Uroczyste procesje z palmami pojawiły się po raz pierwszy w IV w. w Jerozolimie, a zwyczaj świecenia palm wprowadzono do liturgii w XI w. Ten pierwszy dzień Wielkiego Tygodnia upamiętnia wjazd Jezusa do Jerozolimy i rozpoczyna tydzień żałoby i zadumy nad śmiercią Chrystusa. Gałęzie wierzbowe w palmach symbolizują mękę Jezusa oraz jego zmartwychwstanie i zwycięstwo nad śmiercią. W tradycji ludowej zielone i ukwiecone palmy symbolizują budzącą się wiosnę, odrodzenie nowego.
Jak sama nazwa wskazuje najważniejsze w Niedzielę Palmową są palmy. Ich wygląd jest różny – od gałązek palmy po okazałe bukiety plecione z wierzbowych gałązek z „kotkami”, bukszpanu i suszonych kwiatów.
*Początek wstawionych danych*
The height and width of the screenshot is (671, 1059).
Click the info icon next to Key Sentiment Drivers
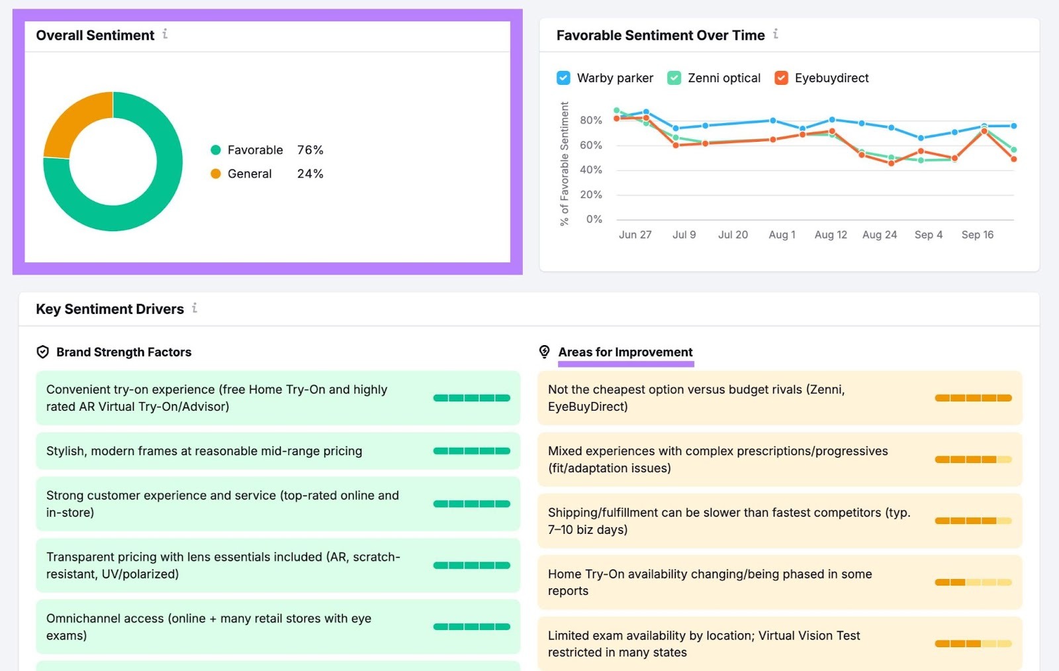[x=195, y=308]
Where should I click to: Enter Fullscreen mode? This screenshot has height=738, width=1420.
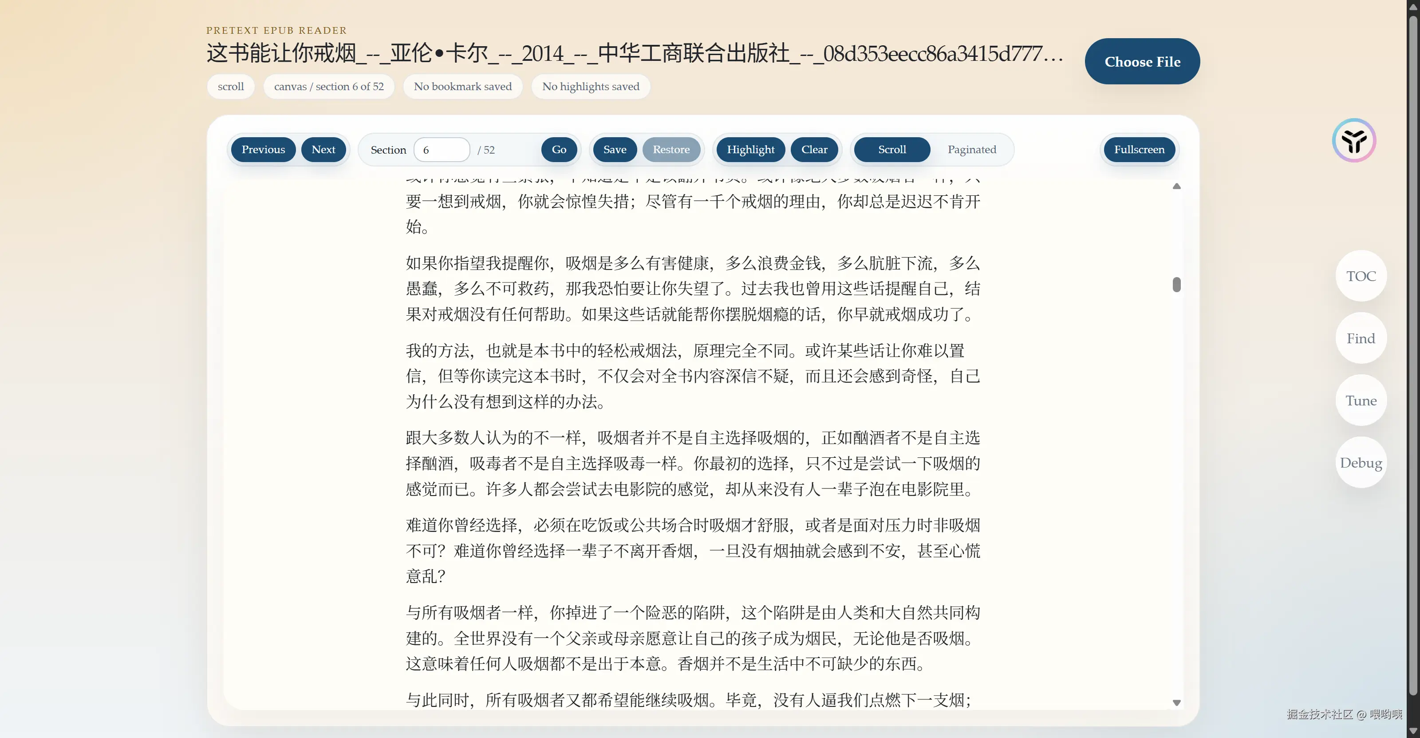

Do dziś w wielu miejscach w Polsce wykonuje się przepiękne, olbrzymie – nawet kilkunastometrowe palmy i organizuje się konkursy i widowiska.
Nie można pominąć także palm wileńskich, które mają kształt pałek różnej wielkości, wykonanych z zasuszonych kwiatów suchotnika, krwawnika i tymotki. Obecnie podobne z farbowanymi kwiatkami i trawami możemy kupić w postaci małych i większych kolorowych palemek w całym kraju.
Warto wspomnieć o dawnym zwyczaju Jezuska Palmowego w Małopolsce - to figura Jezusa wożona po kościele, wokół niego lub pomiędzy kościołami.
Niedziela Kwietna była też dniem w którym przebierańcy tzw. pucheroki zbierały różne datki i jedzenie (głównie jajka).
Palmom przypisuje się też specjalne moce. Są przekonania, że chronią one przed złem, burzami, ogniem, nieszczęściem dom i obejście.
Powiedzenie ludowe, które wraz z palmą miało odganiać wszelkie zło i choroby z domów:
Nie ja biję, palma bije,
Wierzba bije, nie zabije.
Za tydzień Wielki Dzień.
Za sześć noc – Wielkanoc.
Poświęcone palmy powinny być przechowywane aż do następnego roku. W Środę Popielcową należy je spalić, a popiołem z nich kapłan posypuje głowy wiernych.
W Kwietną Niedzielę, kto jagniątka nie połknął,
a Dębowego Kristusa do miasta nie doprowadził,
to już dusznego zbawienia nie otrzymał.